RECORDS FOR PROCESSING.
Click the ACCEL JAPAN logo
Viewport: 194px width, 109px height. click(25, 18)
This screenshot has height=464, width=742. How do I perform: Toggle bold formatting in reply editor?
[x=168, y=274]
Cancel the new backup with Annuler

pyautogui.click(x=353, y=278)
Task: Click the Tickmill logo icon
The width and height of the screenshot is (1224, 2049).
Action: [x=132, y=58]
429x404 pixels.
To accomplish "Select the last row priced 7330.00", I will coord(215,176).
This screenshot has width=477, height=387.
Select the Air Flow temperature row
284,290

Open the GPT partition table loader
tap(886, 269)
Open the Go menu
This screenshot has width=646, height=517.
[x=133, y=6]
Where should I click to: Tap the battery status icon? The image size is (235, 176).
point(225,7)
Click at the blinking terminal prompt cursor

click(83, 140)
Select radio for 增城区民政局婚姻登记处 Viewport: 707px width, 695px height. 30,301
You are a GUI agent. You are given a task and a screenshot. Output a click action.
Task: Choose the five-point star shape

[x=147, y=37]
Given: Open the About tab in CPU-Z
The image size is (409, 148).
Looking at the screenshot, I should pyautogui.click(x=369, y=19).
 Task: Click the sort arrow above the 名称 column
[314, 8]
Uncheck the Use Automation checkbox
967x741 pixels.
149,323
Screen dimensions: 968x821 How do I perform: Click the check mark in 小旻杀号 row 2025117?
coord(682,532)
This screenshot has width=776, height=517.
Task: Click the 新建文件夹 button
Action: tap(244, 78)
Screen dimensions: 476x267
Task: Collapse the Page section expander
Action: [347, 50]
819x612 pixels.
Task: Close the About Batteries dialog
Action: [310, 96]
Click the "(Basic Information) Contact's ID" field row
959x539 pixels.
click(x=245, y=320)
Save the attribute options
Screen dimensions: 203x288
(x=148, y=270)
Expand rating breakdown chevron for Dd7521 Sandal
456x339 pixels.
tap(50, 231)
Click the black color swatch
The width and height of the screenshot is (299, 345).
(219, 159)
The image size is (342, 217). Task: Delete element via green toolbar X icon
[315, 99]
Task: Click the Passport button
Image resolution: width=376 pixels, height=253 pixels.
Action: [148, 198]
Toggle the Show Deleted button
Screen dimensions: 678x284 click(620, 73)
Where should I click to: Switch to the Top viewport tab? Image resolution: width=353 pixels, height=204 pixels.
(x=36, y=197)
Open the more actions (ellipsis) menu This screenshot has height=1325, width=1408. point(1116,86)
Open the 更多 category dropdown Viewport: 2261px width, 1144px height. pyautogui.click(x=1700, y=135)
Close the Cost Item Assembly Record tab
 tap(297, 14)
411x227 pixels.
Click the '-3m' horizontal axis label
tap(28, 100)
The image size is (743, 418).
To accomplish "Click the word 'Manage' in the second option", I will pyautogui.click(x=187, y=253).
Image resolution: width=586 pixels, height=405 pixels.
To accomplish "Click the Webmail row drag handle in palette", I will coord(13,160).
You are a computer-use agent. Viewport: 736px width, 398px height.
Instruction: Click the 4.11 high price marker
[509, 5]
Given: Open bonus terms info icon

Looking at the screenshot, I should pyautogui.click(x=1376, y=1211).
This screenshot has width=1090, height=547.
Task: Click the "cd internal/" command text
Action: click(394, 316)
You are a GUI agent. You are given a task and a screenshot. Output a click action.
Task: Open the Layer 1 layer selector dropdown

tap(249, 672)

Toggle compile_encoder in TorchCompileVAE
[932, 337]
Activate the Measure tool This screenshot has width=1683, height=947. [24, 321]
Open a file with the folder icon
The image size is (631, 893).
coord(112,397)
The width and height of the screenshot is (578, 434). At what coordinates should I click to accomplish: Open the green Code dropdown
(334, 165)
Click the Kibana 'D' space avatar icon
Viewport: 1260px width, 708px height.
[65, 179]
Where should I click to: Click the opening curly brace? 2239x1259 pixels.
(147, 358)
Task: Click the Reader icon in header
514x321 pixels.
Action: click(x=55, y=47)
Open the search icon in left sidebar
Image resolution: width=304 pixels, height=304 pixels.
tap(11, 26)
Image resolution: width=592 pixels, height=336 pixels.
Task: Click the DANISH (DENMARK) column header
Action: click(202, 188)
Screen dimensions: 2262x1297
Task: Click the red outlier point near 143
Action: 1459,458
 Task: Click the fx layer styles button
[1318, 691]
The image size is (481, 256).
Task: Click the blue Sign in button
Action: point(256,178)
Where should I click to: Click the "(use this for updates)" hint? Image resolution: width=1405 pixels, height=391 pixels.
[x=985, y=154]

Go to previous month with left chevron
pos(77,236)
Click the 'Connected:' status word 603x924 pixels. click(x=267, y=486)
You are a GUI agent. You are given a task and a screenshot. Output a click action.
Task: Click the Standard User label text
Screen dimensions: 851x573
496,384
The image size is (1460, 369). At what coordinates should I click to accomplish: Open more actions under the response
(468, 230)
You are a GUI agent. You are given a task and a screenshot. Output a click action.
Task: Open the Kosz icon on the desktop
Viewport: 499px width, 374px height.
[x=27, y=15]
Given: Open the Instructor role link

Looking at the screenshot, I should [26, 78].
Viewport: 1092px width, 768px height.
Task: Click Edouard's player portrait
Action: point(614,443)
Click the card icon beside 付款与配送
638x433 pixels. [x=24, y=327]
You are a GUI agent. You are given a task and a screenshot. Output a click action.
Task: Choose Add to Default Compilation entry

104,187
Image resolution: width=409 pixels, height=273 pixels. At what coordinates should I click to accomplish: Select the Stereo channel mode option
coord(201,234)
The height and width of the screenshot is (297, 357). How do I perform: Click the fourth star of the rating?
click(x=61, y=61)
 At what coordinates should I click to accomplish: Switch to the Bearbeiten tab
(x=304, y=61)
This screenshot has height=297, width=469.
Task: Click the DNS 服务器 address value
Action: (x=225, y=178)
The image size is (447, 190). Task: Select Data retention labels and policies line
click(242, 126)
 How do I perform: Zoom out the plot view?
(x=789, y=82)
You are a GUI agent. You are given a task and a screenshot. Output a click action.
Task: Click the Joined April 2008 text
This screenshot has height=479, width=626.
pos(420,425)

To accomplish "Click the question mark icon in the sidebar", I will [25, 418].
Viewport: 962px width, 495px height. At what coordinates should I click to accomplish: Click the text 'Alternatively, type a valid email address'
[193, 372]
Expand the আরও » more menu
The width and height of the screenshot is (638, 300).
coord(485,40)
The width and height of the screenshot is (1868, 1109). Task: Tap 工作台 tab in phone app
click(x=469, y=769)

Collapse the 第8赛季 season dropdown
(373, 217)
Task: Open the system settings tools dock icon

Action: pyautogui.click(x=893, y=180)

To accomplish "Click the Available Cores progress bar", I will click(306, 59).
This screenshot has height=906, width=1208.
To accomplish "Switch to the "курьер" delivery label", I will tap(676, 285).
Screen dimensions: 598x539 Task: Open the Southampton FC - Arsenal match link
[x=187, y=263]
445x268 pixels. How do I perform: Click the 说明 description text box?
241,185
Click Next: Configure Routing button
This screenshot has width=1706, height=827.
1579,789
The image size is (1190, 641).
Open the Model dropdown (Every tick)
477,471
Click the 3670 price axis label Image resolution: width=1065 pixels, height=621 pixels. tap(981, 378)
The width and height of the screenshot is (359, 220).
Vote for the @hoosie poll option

GOAL.
Copy all of the lines above word for word, with nothing changed.

FINAL RESULT.
Click the ACCEL JAPAN logo
Viewport: 194px width, 109px height. click(25, 18)
This screenshot has height=464, width=742. How do I perform: Toggle bold formatting in reply editor?
[x=168, y=274]
Cancel the new backup with Annuler

pyautogui.click(x=353, y=278)
Task: Click the Tickmill logo icon
The width and height of the screenshot is (1224, 2049).
Action: [x=132, y=58]
429x404 pixels.
To accomplish "Select the last row priced 7330.00", I will coord(215,176).
This screenshot has width=477, height=387.
Select the Air Flow temperature row
284,290

Open the GPT partition table loader
tap(886, 269)
Open the Go menu
This screenshot has width=646, height=517.
[x=133, y=6]
Where should I click to: Tap the battery status icon? The image size is (235, 176).
point(225,7)
Click at the blinking terminal prompt cursor

click(83, 140)
Select radio for 增城区民政局婚姻登记处 Viewport: 707px width, 695px height. 30,301
You are a GUI agent. You are given a task and a screenshot. Output a click action.
Task: Choose the five-point star shape

[x=147, y=37]
Given: Open the About tab in CPU-Z
The image size is (409, 148).
Looking at the screenshot, I should pyautogui.click(x=369, y=19).
 Task: Click the sort arrow above the 名称 column
[314, 8]
Uncheck the Use Automation checkbox
967x741 pixels.
149,323
Screen dimensions: 968x821 How do I perform: Click the check mark in 小旻杀号 row 2025117?
coord(682,532)
This screenshot has width=776, height=517.
Task: Click the 新建文件夹 button
Action: tap(244, 78)
Screen dimensions: 476x267
Task: Collapse the Page section expander
Action: [347, 50]
819x612 pixels.
Task: Close the About Batteries dialog
Action: [310, 96]
Click the "(Basic Information) Contact's ID" field row
959x539 pixels.
click(x=245, y=320)
Save the attribute options
Screen dimensions: 203x288
(x=148, y=270)
Expand rating breakdown chevron for Dd7521 Sandal
456x339 pixels.
tap(50, 231)
Click the black color swatch
The width and height of the screenshot is (299, 345).
(219, 159)
The image size is (342, 217). Task: Delete element via green toolbar X icon
[315, 99]
Task: Click the Passport button
Image resolution: width=376 pixels, height=253 pixels.
Action: [148, 198]
Toggle the Show Deleted button
Screen dimensions: 678x284 click(620, 73)
Where should I click to: Switch to the Top viewport tab? Image resolution: width=353 pixels, height=204 pixels.
(x=36, y=197)
Open the more actions (ellipsis) menu This screenshot has height=1325, width=1408. point(1116,86)
Open the 更多 category dropdown Viewport: 2261px width, 1144px height. pyautogui.click(x=1700, y=135)
Close the Cost Item Assembly Record tab
 tap(297, 14)
411x227 pixels.
Click the '-3m' horizontal axis label
tap(28, 100)
The image size is (743, 418).
To accomplish "Click the word 'Manage' in the second option", I will pyautogui.click(x=187, y=253).
Image resolution: width=586 pixels, height=405 pixels.
To accomplish "Click the Webmail row drag handle in palette", I will coord(13,160).
You are a computer-use agent. Viewport: 736px width, 398px height.
Instruction: Click the 4.11 high price marker
[509, 5]
Given: Open bonus terms info icon

Looking at the screenshot, I should pyautogui.click(x=1376, y=1211).
This screenshot has width=1090, height=547.
Task: Click the "cd internal/" command text
Action: click(394, 316)
You are a GUI agent. You are given a task and a screenshot. Output a click action.
Task: Open the Layer 1 layer selector dropdown

tap(249, 672)

Toggle compile_encoder in TorchCompileVAE
[932, 337]
Activate the Measure tool This screenshot has width=1683, height=947. [24, 321]
Open a file with the folder icon
The image size is (631, 893).
coord(112,397)
The width and height of the screenshot is (578, 434). At what coordinates should I click to accomplish: Open the green Code dropdown
(334, 165)
Click the Kibana 'D' space avatar icon
Viewport: 1260px width, 708px height.
[65, 179]
Where should I click to: Click the opening curly brace? 2239x1259 pixels.
(147, 358)
Task: Click the Reader icon in header
514x321 pixels.
Action: click(x=55, y=47)
Open the search icon in left sidebar
Image resolution: width=304 pixels, height=304 pixels.
tap(11, 26)
Image resolution: width=592 pixels, height=336 pixels.
Task: Click the DANISH (DENMARK) column header
Action: click(202, 188)
Screen dimensions: 2262x1297
Task: Click the red outlier point near 143
Action: 1459,458
 Task: Click the fx layer styles button
[1318, 691]
The image size is (481, 256).
Task: Click the blue Sign in button
Action: point(256,178)
Where should I click to: Click the "(use this for updates)" hint? Image resolution: width=1405 pixels, height=391 pixels.
[x=985, y=154]

Go to previous month with left chevron
pos(77,236)
Click the 'Connected:' status word 603x924 pixels. click(x=267, y=486)
You are a GUI agent. You are given a task and a screenshot. Output a click action.
Task: Click the Standard User label text
Screen dimensions: 851x573
496,384
The image size is (1460, 369). At what coordinates should I click to accomplish: Open more actions under the response
(468, 230)
You are a GUI agent. You are given a task and a screenshot. Output a click action.
Task: Open the Kosz icon on the desktop
Viewport: 499px width, 374px height.
[x=27, y=15]
Given: Open the Instructor role link

Looking at the screenshot, I should [26, 78].
Viewport: 1092px width, 768px height.
Task: Click Edouard's player portrait
Action: point(614,443)
Click the card icon beside 付款与配送
638x433 pixels. [x=24, y=327]
You are a GUI agent. You are given a task and a screenshot. Output a click action.
Task: Choose Add to Default Compilation entry

104,187
Image resolution: width=409 pixels, height=273 pixels. At what coordinates should I click to accomplish: Select the Stereo channel mode option
coord(201,234)
The height and width of the screenshot is (297, 357). How do I perform: Click the fourth star of the rating?
click(x=61, y=61)
 At what coordinates should I click to accomplish: Switch to the Bearbeiten tab
(x=304, y=61)
This screenshot has height=297, width=469.
Task: Click the DNS 服务器 address value
Action: (x=225, y=178)
The image size is (447, 190). Task: Select Data retention labels and policies line
click(242, 126)
 How do I perform: Zoom out the plot view?
(x=789, y=82)
You are a GUI agent. You are given a task and a screenshot. Output a click action.
Task: Click the Joined April 2008 text
This screenshot has height=479, width=626.
pos(420,425)

To accomplish "Click the question mark icon in the sidebar", I will [25, 418].
Viewport: 962px width, 495px height. At what coordinates should I click to accomplish: Click the text 'Alternatively, type a valid email address'
[193, 372]
Expand the আরও » more menu
The width and height of the screenshot is (638, 300).
coord(485,40)
The width and height of the screenshot is (1868, 1109). Task: Tap 工作台 tab in phone app
click(x=469, y=769)

Collapse the 第8赛季 season dropdown
(373, 217)
Task: Open the system settings tools dock icon

Action: pyautogui.click(x=893, y=180)

To accomplish "Click the Available Cores progress bar", I will click(306, 59).
This screenshot has height=906, width=1208.
To accomplish "Switch to the "курьер" delivery label", I will tap(676, 285).
Screen dimensions: 598x539 Task: Open the Southampton FC - Arsenal match link
[x=187, y=263]
445x268 pixels. How do I perform: Click the 说明 description text box?
241,185
Click Next: Configure Routing button
This screenshot has width=1706, height=827.
1579,789
The image size is (1190, 641).
Open the Model dropdown (Every tick)
477,471
Click the 3670 price axis label Image resolution: width=1065 pixels, height=621 pixels. tap(981, 378)
The width and height of the screenshot is (359, 220).
Vote for the @hoosie poll option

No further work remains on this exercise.